Is it $v=\frac 13 \cdot x^2h$ or $v=\frac{1}{3x^2h}$ ?
• May 18th 2008, 06:51 AM
Turple
It's a third :)

Also found another 2:

1. It's just the quadratic formula without the +- thing to make c the subject.
2. S=2пr²+2пrh to make h the subject

:)

Thanks
• May 18th 2008, 10:08 AM
Simplicity
$v=\frac 13 \cdot x^2h$

Multiply both sides by $3$:

$3v = x^2 h$

Divide both sides by $h$:

$\frac{3v}{h} = x^2$

Square root both side:

EDIT: $\pm \sqrt{\frac{3v}{h}} = x$
• May 18th 2008, 10:09 AM
Moo
Quote:

Originally Posted by Air
[...]

Square root both side:

${\color{red}\pm} \sqrt{\frac{3v}{h}} = x$

Be careful :p
• May 18th 2008, 10:20 AM
Simplicity
Quote:

Originally Posted by Turple
It's a third :)

Also found another 2:

1. It's just the quadratic formula without the +- thing to make c the subject.
2. S=2пr²+2пrh to make h the subject

:)

Thanks

1.)

$x = \frac{-b \sqrt{b^2 - 4ac}}{2a}$

$2ax = -b \sqrt{b^2 - 4ac}$

$-\frac{2ax}{b} = \sqrt{b^2 - 4ac}$

$\left(-\frac{2ax}{b}\right)^2 = b^2 - 4ac$

$\left(-\frac{2ax}{b}\right)^2 - b^2 = -4ac$

$\frac{(-\frac{2ax}{b})^2 - b^2}{-4a} = c$

$c = \frac{b^2 - (\frac{2ax}{b})^2}{4a}$

2.)

$S=2 \pi$ $r^2+2 \pi rh$

$S - 2 \pi r^2 = 2 \pi rh$

$\frac{S - 2 \pi r^2}{2 \pi r} = h$
• May 18th 2008, 10:23 AM
Simplicity
Quote:

Originally Posted by Moo
Be careful :p

Edited. (Blush)
• May 18th 2008, 01:56 PM
collating terms
"How would you rearrange:
v = 1/3 x² h to make x the subject?"

Having seen some of the replies, I wonder if I am missing something here. Do you mean how to I arrange to solve for x?

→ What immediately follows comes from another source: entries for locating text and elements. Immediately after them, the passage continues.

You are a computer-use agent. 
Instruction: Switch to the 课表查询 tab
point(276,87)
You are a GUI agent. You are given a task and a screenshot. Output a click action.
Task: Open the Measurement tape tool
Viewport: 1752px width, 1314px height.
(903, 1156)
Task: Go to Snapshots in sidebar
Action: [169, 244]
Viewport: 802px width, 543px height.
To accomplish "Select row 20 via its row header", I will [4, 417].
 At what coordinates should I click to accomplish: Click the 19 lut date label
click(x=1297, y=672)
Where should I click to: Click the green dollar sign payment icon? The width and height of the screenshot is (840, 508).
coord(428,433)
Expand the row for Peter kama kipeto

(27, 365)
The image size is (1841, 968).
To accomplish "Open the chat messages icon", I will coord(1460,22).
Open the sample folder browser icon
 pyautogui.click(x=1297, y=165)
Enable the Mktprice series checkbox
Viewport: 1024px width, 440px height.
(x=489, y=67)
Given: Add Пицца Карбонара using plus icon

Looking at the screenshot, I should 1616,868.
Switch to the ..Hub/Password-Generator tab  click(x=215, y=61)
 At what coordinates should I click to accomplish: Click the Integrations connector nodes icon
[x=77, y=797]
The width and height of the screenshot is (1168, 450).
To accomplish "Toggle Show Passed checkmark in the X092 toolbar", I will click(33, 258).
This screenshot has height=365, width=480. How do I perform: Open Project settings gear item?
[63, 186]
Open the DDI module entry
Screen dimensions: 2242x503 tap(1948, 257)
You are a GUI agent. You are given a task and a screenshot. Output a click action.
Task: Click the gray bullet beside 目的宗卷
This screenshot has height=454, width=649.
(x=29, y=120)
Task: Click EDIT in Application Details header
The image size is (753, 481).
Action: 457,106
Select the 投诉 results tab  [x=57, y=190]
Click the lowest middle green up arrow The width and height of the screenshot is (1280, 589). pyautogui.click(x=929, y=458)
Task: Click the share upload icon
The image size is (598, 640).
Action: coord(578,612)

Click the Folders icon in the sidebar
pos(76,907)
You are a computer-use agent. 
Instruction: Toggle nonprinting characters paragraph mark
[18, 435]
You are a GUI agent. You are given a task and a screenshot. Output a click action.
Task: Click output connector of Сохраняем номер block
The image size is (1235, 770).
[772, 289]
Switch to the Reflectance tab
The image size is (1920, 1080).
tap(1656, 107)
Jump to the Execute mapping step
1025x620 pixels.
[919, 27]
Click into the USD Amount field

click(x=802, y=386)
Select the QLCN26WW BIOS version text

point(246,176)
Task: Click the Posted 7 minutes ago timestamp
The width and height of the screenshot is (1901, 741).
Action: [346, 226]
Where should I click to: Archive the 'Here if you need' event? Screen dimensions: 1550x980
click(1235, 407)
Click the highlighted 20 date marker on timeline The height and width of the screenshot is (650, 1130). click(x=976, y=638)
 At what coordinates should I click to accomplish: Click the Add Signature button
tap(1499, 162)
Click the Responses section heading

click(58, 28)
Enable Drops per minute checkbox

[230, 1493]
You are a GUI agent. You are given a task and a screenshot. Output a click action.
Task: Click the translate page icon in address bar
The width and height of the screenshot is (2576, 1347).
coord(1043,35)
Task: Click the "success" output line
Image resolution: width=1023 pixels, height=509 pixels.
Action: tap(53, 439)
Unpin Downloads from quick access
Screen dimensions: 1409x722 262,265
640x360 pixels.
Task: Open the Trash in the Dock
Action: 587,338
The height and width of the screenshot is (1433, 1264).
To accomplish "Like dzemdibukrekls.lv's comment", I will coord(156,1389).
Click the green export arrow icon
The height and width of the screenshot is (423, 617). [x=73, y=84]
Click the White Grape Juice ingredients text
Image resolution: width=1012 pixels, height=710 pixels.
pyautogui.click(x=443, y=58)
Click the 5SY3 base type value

Assuming you meant (1/3)x and not 1/(3x), first multiply every term by 3 to eliminate fractions:
3v = 3(1/3)x² h
So:
3v = x2 h
Or since you want to isolate x:
x² h = 3v
Divide by coefficient of x:
(x² h)/h = 3v/h
Giving:
x² = 3v/h
Transform by taking square root of both sides:
x = +sqrt(3v/h) and –sqrt(3v/h)

The 1/(3x) would have been more interesting but just as easy.